Work to complete:
a) Transcribe the stretch of the Cuba–Czech news report from "The Wednesday night" through "that were predicted.".
b) Answer these from the Cuba–Czech news report:
(i) Which body approved the Czech resolution on Tuesday?
(ii) How many people did Cuban news media say attended the march past the Czech embassy?
(iii) Who read summaries of security dossiers on Czech diplomats?

Selected extract:
— start —

HAVANA (AP) _ Cuban officials have accused Czech diplomats of taking money from anti-Castro groups and the United States to aid dissidents in Cuba _ and they called Czech President Vaclav Havel a ``fabricated dissident.″

The Wednesday night attack came in response to a Czech resolution approved Tuesday by the U.N. Human Rights Commission in Geneva.

The resolution criticized Cuba’s human rights record, and it follows a government-organized protest march past the Czech embassy on Tuesday. Cuban news media said 200,000 people attended _ up from the 100,000 that were predicted.

In Prague, a Czech Foreign Ministry spokesman called the Cuban allegations ``total nonsense.″

``We firmly dismiss the Cuban allegations,″ Czech Foreign Ministry spokesman Ales Pospisil told The Associated Press. ``Neither the Czech charge d’affaires nor his deputy are doing any subversive action.

``The Cuban allegations are an obvious reaction to the Czech-sponsored U.N. resolution, which, however, was an offer for a dialogue from our side. It wasn’t an act of hostility.″

With President Fidel Castro in the audience, Cuban state television broadcast officials and reporters of official news media denouncing Czech officials as ``lackeys″ of the United States.

Manuel Hevia, identified as a legal expert, read summaries of security dossiers on Czech diplomats in Cuba since 1989, when the European country threw off its communist government.

— end —

Stored records:
— start —

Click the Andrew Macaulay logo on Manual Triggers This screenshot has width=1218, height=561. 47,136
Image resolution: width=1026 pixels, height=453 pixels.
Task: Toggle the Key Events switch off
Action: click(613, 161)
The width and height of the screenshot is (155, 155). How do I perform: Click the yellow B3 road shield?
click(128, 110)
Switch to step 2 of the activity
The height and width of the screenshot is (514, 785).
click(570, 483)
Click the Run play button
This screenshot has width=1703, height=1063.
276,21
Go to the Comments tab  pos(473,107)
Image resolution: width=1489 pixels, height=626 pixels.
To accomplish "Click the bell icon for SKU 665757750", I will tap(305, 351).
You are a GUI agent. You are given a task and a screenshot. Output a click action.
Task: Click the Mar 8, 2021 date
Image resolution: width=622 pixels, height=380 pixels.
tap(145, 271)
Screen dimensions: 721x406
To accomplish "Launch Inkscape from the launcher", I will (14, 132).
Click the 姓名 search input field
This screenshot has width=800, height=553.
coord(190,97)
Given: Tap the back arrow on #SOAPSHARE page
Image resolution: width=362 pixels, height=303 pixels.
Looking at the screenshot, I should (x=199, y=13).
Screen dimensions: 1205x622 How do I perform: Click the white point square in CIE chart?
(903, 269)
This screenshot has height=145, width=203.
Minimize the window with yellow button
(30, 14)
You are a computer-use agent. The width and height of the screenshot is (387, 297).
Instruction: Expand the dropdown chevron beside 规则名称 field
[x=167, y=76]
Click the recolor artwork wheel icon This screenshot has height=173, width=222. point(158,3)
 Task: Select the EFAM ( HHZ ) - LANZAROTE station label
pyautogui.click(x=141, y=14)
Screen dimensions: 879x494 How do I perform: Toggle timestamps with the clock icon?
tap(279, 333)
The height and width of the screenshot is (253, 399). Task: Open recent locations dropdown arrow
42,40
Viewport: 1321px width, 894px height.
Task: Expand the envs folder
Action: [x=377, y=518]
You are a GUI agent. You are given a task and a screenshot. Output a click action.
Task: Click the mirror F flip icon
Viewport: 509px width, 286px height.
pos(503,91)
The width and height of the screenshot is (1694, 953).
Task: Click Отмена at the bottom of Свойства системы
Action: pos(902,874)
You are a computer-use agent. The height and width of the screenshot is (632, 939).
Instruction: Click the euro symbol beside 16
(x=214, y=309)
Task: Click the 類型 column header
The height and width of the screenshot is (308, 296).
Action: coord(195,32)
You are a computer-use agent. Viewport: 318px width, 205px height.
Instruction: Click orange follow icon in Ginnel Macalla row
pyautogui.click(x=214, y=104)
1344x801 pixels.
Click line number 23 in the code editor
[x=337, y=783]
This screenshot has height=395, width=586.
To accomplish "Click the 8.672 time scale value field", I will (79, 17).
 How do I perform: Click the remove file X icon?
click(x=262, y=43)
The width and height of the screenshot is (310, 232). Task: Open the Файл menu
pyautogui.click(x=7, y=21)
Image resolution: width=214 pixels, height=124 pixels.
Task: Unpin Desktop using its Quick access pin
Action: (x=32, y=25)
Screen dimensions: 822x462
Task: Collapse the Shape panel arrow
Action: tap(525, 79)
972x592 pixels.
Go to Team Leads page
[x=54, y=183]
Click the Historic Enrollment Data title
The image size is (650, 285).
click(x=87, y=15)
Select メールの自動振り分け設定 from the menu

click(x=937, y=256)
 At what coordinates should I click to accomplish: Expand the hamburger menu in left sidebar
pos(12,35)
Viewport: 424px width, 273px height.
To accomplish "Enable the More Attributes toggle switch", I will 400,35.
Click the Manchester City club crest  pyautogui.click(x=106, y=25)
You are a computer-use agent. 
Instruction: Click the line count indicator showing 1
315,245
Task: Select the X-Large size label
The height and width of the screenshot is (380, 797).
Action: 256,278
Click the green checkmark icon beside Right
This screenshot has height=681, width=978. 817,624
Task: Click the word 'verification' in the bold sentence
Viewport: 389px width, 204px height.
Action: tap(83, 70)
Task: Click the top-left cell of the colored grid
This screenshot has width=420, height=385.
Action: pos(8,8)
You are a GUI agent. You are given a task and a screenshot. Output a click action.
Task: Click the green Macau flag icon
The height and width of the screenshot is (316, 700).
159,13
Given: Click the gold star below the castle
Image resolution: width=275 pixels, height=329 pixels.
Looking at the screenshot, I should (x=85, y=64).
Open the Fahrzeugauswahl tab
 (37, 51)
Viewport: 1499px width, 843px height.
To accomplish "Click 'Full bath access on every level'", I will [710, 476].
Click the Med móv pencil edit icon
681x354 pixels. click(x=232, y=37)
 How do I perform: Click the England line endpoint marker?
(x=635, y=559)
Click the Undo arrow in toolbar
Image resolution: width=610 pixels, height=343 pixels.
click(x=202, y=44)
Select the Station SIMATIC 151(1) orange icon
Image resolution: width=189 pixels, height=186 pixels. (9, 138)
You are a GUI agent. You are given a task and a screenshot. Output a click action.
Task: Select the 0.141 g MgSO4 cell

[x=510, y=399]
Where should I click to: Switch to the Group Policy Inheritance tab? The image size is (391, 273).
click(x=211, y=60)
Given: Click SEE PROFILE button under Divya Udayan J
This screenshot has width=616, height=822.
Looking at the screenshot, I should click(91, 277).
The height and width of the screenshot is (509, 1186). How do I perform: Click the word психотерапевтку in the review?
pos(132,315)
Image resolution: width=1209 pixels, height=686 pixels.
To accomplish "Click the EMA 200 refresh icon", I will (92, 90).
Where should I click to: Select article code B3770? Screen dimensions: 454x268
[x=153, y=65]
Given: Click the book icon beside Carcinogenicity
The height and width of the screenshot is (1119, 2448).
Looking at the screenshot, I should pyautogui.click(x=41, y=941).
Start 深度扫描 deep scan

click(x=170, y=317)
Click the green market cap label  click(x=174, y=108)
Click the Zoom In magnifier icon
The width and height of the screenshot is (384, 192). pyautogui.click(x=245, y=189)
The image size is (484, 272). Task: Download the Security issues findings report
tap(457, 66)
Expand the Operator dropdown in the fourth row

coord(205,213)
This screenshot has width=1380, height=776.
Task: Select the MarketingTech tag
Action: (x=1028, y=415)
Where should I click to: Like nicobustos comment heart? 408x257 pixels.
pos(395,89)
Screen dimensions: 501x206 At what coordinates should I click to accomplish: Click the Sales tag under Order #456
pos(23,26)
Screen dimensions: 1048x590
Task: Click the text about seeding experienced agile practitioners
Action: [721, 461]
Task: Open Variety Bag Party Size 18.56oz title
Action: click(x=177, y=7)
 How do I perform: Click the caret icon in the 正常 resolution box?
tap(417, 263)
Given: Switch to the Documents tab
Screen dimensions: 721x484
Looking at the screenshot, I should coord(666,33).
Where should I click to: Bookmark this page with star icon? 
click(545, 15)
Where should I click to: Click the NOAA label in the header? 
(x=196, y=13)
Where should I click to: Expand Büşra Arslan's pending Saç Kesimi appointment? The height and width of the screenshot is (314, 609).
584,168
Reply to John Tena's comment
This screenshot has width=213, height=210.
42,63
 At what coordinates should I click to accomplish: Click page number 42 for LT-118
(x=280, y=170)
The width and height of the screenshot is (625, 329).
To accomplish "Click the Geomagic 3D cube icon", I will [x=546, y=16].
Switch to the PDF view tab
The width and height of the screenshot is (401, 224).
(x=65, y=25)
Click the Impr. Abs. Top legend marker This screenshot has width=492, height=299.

— end —

Solutions for each task:
a)
The Wednesday night attack came in response to a Czech resolution approved Tuesday by the U.N. Human Rights Commission in Geneva.

The resolution criticized Cuba’s human rights record, and it follows a government-organized protest march past the Czech embassy on Tuesday. Cuban news media said 200,000 people attended _ up from the 100,000 that were predicted.

b)
(i) The U.N. Human Rights Commission in Geneva
(ii) 200,000
(iii) Manuel Hevia, identified as a legal expert